My question is: you have a keen eye when it comes to planning character personality, dynamics, and such. I've also been wading through your ask replies, and your insights into how you write people and how you make them play off of each other is so wonderful to read. If it's not too personal a q, how did you learn how to write like this? Did you go to school for writing, does it come from years of observing people, do you have reading list recs for "how to write real people and real interactions"?
Thanks! This is a really flattering question. I'll try to answer it honestly, because I wish someone had been brutally honest about this with me when I was a young writer.
I didn't go to school for writing. I started doing it when I was about nine years old. It sucked very badly. I kept writing throughout high school, and it still mostly sucked, but some of it was occasionally interesting. ("Interesting" here does not mean "good," by the way.) I took a break in college, and then came back. I've been writing ever since. Sometimes, I feel good about it. A lot of the time, I don't!
I hate giving this advice, because I remember how it feels to get it, and it's the most uninspiring, boring-ass, dog shit advice you can get, but it's also the only advice that is 100% unequivocally true: you have to write, and specifically, you have to write things that suck.
I do not mean that you should make things that suck on purpose. I mean that you have to sit down and try your absolute hardest to make something good. You have to put in the hours, the elbow grease, the blood, sweat, and tears, and then you have to read it over and accept that it just totally sucks. There is no way around this, and you should be wary of people who tell you there is. There is no trick, no rule, no book you can buy or article you can read, that will make your writing not suck. The best someone else can do is tell you what good writing looks like, and chances are, you knew that anyway — after all, you love to read. You wouldn't be trying to do this if you didn't. And anyone who says they can teach you to write so good it doesn't suck at first is either lying to you, or they have forgotten how they learned to write in the first place.

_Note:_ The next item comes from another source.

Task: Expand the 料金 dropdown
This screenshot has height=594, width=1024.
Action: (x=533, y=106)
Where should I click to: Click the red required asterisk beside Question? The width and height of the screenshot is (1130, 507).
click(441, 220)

So the trick is to sit there in the miserable doldrums of Suck, write a ton, and learn to like it. Because this is the phase of your path as an artist when you find what it is you love about writing, and it cannot be the chance to make "good writing." This will be the thing that bears you through and compels you to keep going when your writing is shit, i.e., the very thing that makes you a writer in the first place. So find that, and you've got a good start.

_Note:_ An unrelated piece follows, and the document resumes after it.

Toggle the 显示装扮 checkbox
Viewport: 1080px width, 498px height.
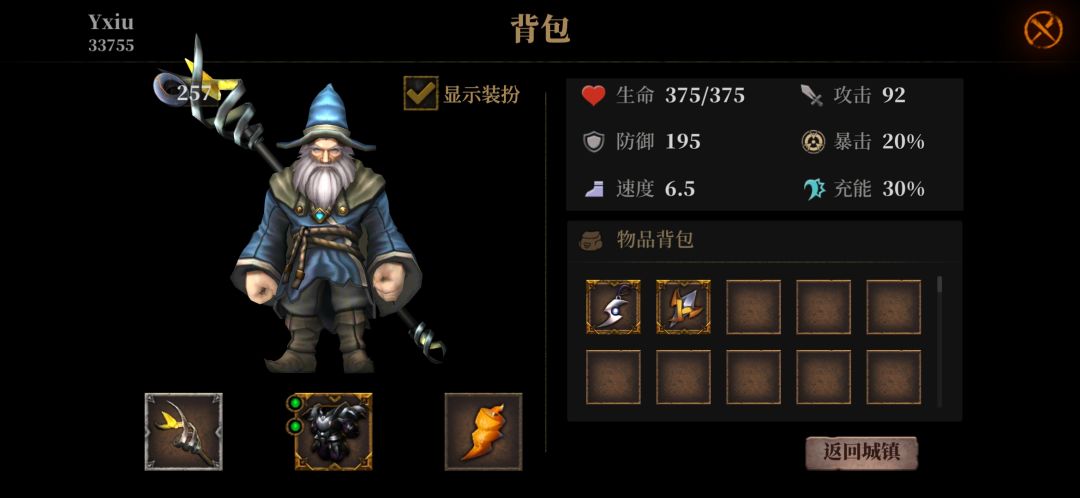(421, 93)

Some people know this, but assume that perseverance as a writer is about trying to get to the point where you don't suck anymore. This is not true, and it is an actively dangerous lie to tell young writers. You are not aiming to feel like your writing doesn't suck. You are aiming to write. You are aiming to have written. Everything else is dust and rust. And of course, you'll find things you like about your pieces, you'll find things you're proud of, you'll learn to love the things you've made. But that little itch of self-criticism, in the back of your brain — the one that cringes when you read a clunky line, or thinks of a better character beat right after it's far too late to change — that's never going away. That's the Writer part of you. Read Kafka, read Dickens, read Tolstoy, you will find diary entries where they lament how absolutely fucking atrocious their writing was, and how angry they are that they can't do better. A good writer hates their sentences because they can always imagine better ones. And the ability to imagine a better sentence is what's going to make you pick up the pen again tomorrow. And the day after that. And the day after that.
Which is what I mean, and probably what all those other annoying, preachy advice-givers mean, when we say: a good writer is just someone who writes every day. It's that easy, and that hard.